Beta Distribution and the NJ U.S. Senate Election

Wesley

8 years ago

[This article was first published on Statistical Research » R, and kindly contributed to R-bloggers]. (You can report issue about the content on this page here)

Want to share your content on R-bloggers? click here if you have a blog, or here if you don't.

The beta distribution is highly flexible distribution and applies to many situations and environments. The beta distribution applies well when there are percentages. The upcoming New Jersey U.S. Senate election on Wednesday fits that criterion quite well. So here I applied the beta distribution to some pre-election polls where the numbers were obtained through the poll aggregator www.realclearpolitics.com.

* **WRITTEN TASK 1**:
In the beta distribution post, where did the pre-election poll numbers come from?
* **WRITTEN TASK 2**:
What does the beta distribution post say about the beta distribution itself? List every point.
* **WRITTEN TASK 3**:
Resume the post on the beta distribution and the New Jersey Senate polls from its last sentence.
The listing after this text plays no part in what you are asked to do.

* **COLLECTED DATA**:

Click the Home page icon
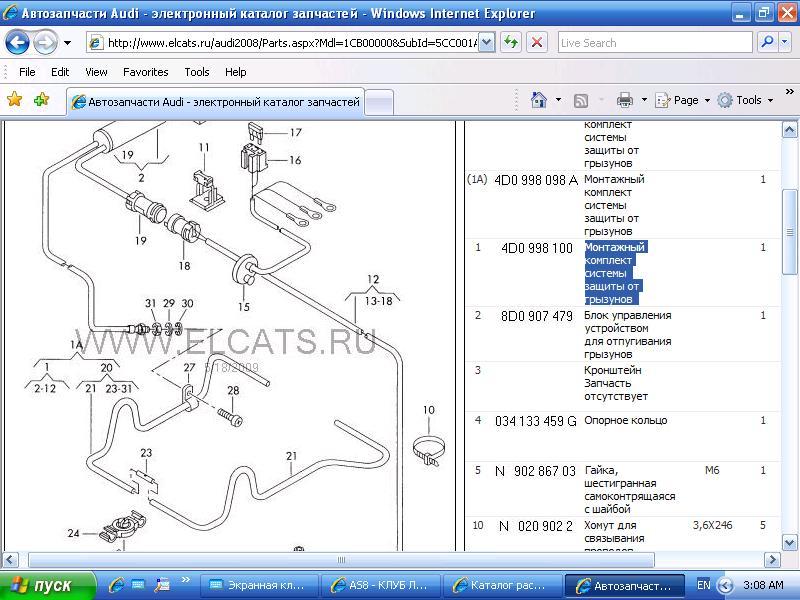This screenshot has height=600, width=800. 539,100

* **RESULT 1**:
They came from the poll aggregator www.realclearpolitics.com.

* **RESULT 2**:
- It is a highly flexible distribution.
- It applies to many situations and environments.
- It applies well when there are percentages.

* **RESULT 3**:
The candidates for New Jersey election this Wednesday — to fill the vacant seat left by the death of Frank Lautenberg — are Cory Booker and Steve Lonegan. Though there are other third-party candidates running the race it is effectively between Booker and Lonegan. Though more complex models can be used reducing the candidates to two the beta distribution can be applied to these data and the outcomes and a simple simulation can be achieved using the given data.

Some Historical Notes

This general election is on a non-standard Election Day (Wednesday, October 16th). It happens to be the first time that a New Jersey general election has been held on a Wednesday. Aside from the current Republican senator who was appointed by Chris Christie the last time there was a Republican U.S. Senator in New Jersey was back in the early 1980′s and even then he too was appointed to the office.

The Beta Distribution

As can be seen from the elections since 1990 the democratic candidate has won by an average of about 8.9%.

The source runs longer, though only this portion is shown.